Around 2 million homes and businesses in Australia are already using solar energy. Storing and managing that energy remains a challenge. Powerdiverter is a hardware device that uses electric hot water tanks as energy storage units. It doesn’t require any plumbing or additional electrical work. It plugs into the existing solar system to divert all the surplus energy into the tank. A typical lithium battery solution has a 12-year payback, versus 1.5 years with Powerdiverter. The business model includes device sales (7,000 have already been installed, mainly in the UK), a subscription service and licensing agreements with energy providers.

RedGrid

One of the problems with our current electricity network is that it is built on “imposed” grids, not coordinated intelligent devices. This means an overloaded grid, and high energy costs. RedGrid aims to solve this, with a Platform-as-a-Service model, where every smart device will have machine-to-machine communications, delivering energy on demand capability. This so-called “Internet of Energy” is constructed on a decentralised demand management solution that is private, scalable and secure. The team is currently focused on universities and facilities management, as well as consumer markets, and are planning a crowd funding equity raise.

Senno

In an era of growing concern about how social media platforms and other service providers harvest, trade (and compromise) our personal data, an increasing number of Blockchain-enabled solutions are using things like self-sovereign digital identity and attention economics to put consumers in control of their own data, and empower them to monetize these assets. Senno is using digital wallets to help owners secure their personal data and to determine who has access to it, in return for specified rewards. Where does this fit into the energy market? Well, Senno proposes to share (non-personal) data and consumer behaviour on energy usage with retailers, in return for a share of the revenue derived from the metadata, under a SaaS model.

UCapture

According to the founders, consumers want to reduce their carbon footprint, but they don’t want to pay to do so, they are reluctant to change their behaviours, so they need incentives to do so. Using a browser extension (Chrome and Firefox), UCapture enables consumers to shop online at participating retailers and “earn” carbon credits in return. Consumers can also receive coupon codes.
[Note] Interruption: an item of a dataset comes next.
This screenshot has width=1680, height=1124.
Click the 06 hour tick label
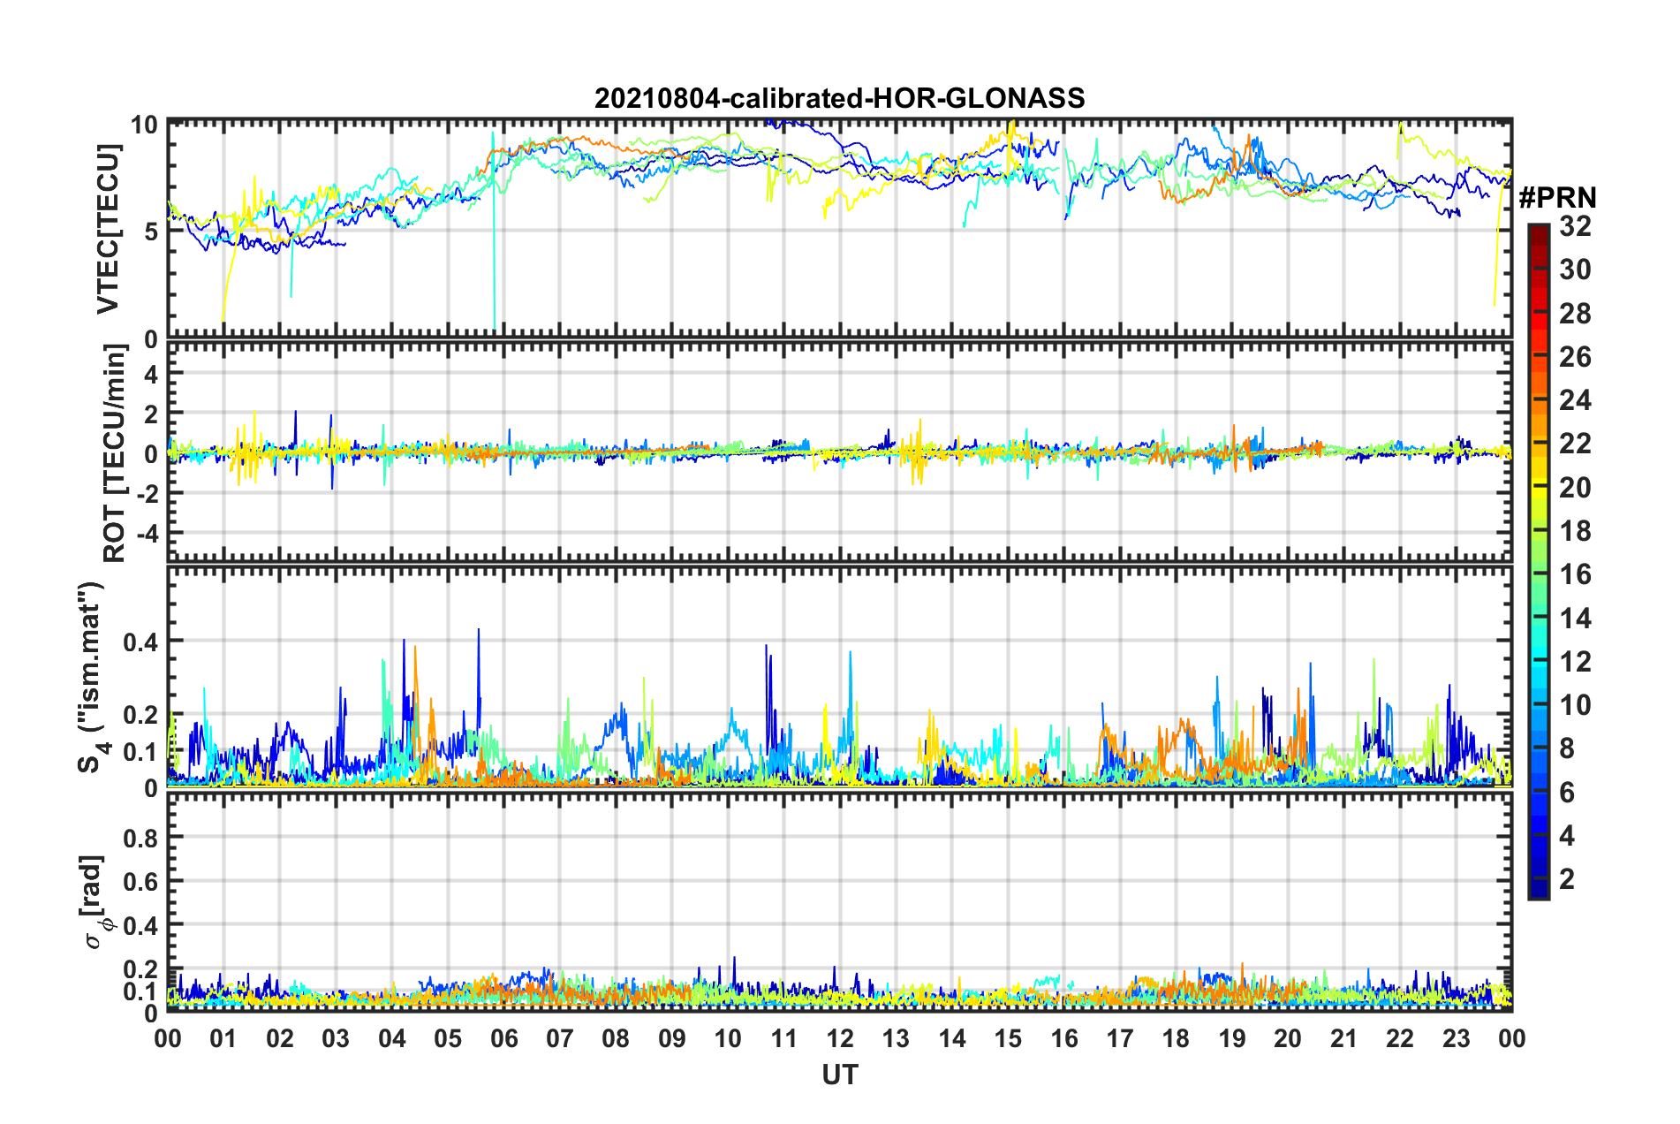(503, 1038)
UCapture receives a sales commission on each transaction, and allocates 2/3 of the commission to carbon offset projects. (While unexplained during the pitch, it seems that each purchase is calibrated to an equivalent amount of carbon offsets – whether that is based on the ticket price, or the actual carbon footprint of each item is not immediately clear.)  UCapture is enabling corporate clients to batch install the extension on their networks, allowing their employees to participate. On the positive side, UCapture is giving consumers indirect access to carbon credit schemes which are often only available to wholesale participants. On the negative side, it does seem incongruous to be encouraging consumers to spend more and to buy more stuff, in order to save the planet.